I know they sell them seperately but I just want to find Elysian Drop Troop Arms w. Guns so I can put them on the Death Korps.


----------



## Lord Reevan (May 1, 2008)

from playing killzone I've noticed that ther are not that many guys with trenchcoats running around the place. I've found more bulky armoured guys than them anyway..... I think some strom troopers with pig iron heads would do the job well for the big guys. Then a few DKoG for the others.


----------



## Master Kashnizel (Jan 5, 2008)

thanks man, I haven't played it so I don't know. But what about the guns?


----------



## HIz (Jan 31, 2009)

if u actually do this i want to see it. i love the helghast, but like mentioned the trench coat ones are a bit uncommon.
this is the normal grunt garb


----------



## Master Kashnizel (Jan 5, 2008)

The arms present a slight problem. The normal Imperial Guard have big shoulder pads, same with Elysians. The only ones who dont have that are the DKoK.


----------



## Lord Reevan (May 1, 2008)

The main guns can be made pretty easily from a lasgun I'd say. Just get rid of the clip on the front and make a small cylindrical clip running along under the stock... 

As for the shoulders I thin kthe DKoG arms will do well as the trench coat guys don't have them but the normal guys have slight ones. Maybe just trim the standard ones?


----------



## Master Kashnizel (Jan 5, 2008)

That sounds coo, but how would I get the arms seperately?


----------



## Lord Reevan (May 1, 2008)

bitz and kits are good. Personally think it would be much cheaper if you bought the standard guard and used greenstuff to make the coats. Syph has some great ideas with yoghurt lids o make very good cloth too.... 

Worth a try as it's a lot cheaper. then for the heads a good place to go would be here. 
The second heads from the top will be best, plus there are a good few for other parts of the army like the scout helghast too. Hope I helped


----------



## HIz (Jan 31, 2009)

^wow that stuff is cool.


----------



## Lord of Rebirth (Jun 7, 2008)

I'd say the DKoK looks pretty much spot on to your example pics and I wouldn't do much other than change guns and special equipment.

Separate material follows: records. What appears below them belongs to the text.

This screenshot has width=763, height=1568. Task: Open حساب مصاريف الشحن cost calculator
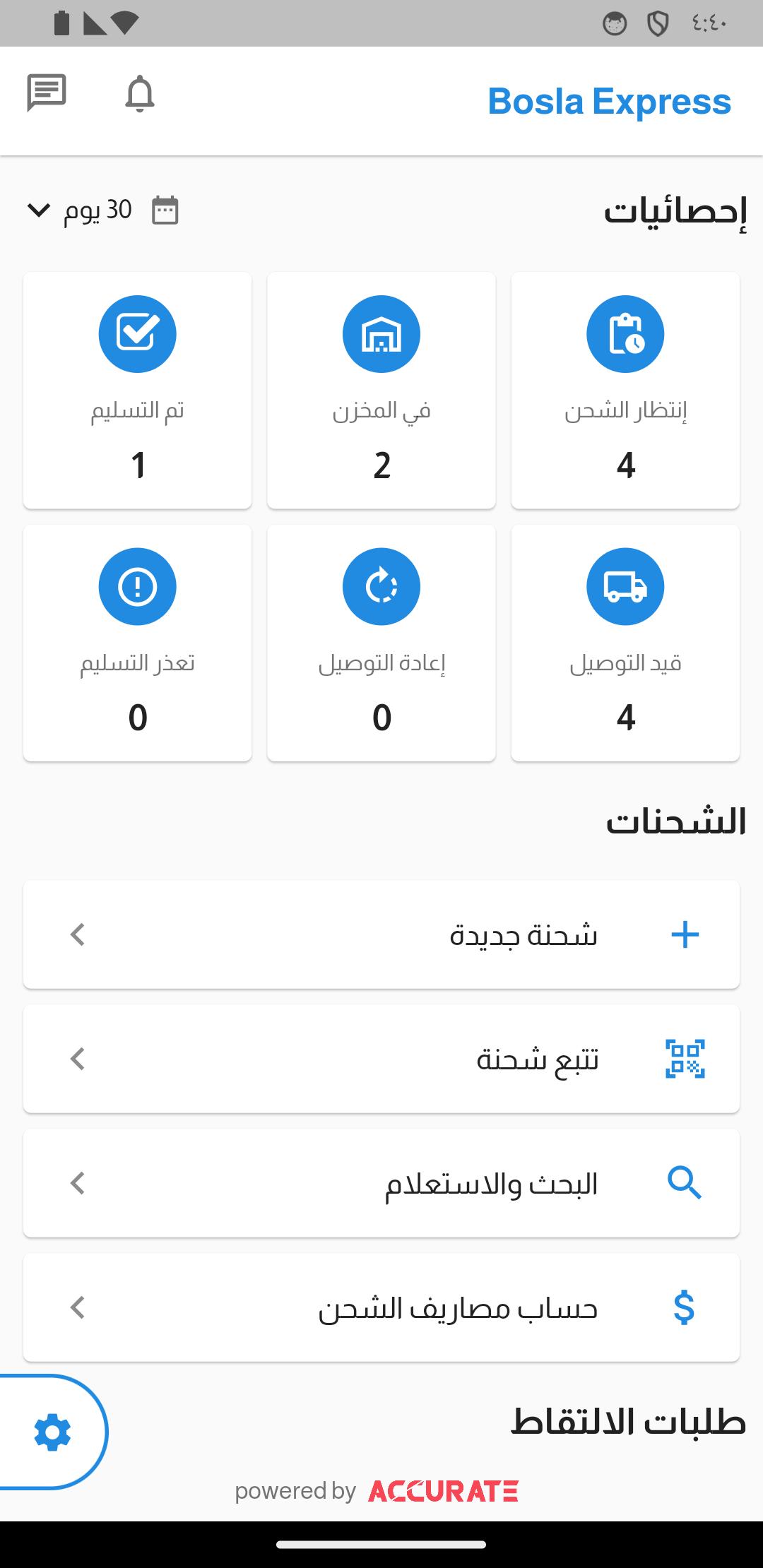pyautogui.click(x=458, y=1308)
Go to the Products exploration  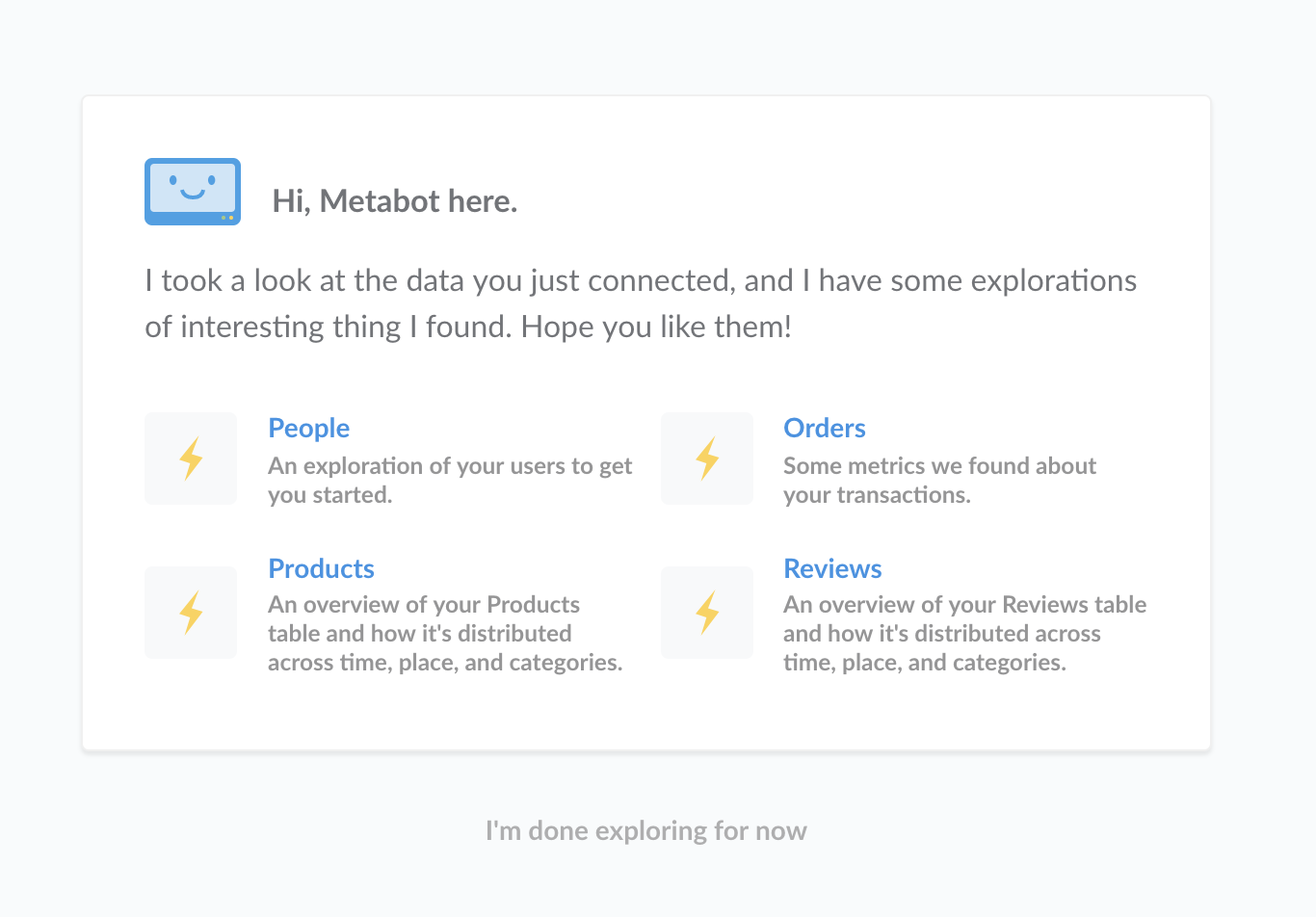point(321,568)
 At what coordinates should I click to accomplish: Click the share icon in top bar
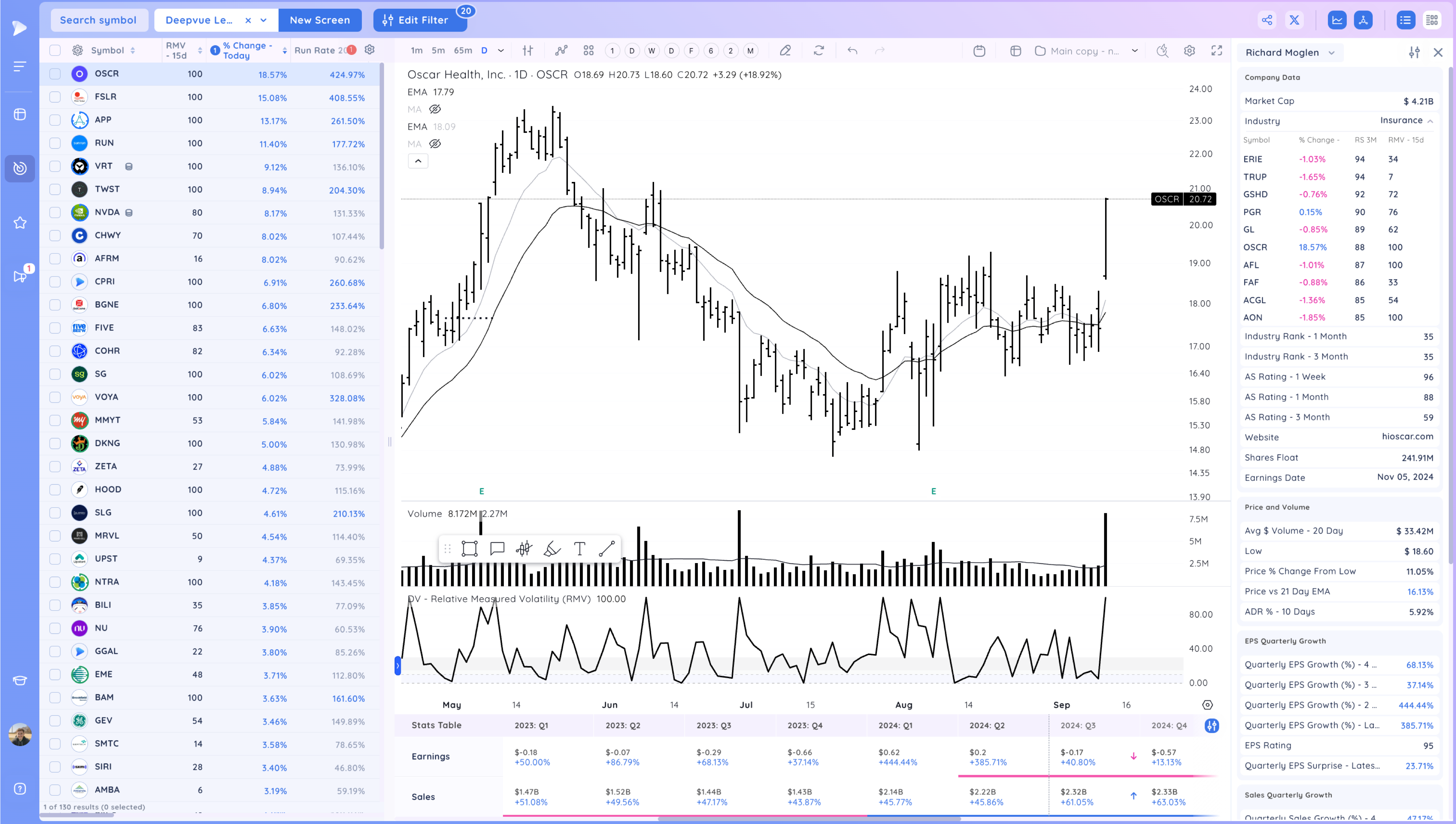click(x=1266, y=20)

I think it could look really good without much work and if you add a few touches of green stuff for things like cloth covering rebreathers it would make them more than unique enough to not be so DKoK. Also think about shaving off aquillas and such or generally using shaving to smooth stuff over if that helps you get more of the look you want.


----------



## Master Kashnizel (Jan 5, 2008)

they do look good (DKoK) but the pig iron heads look better.


----------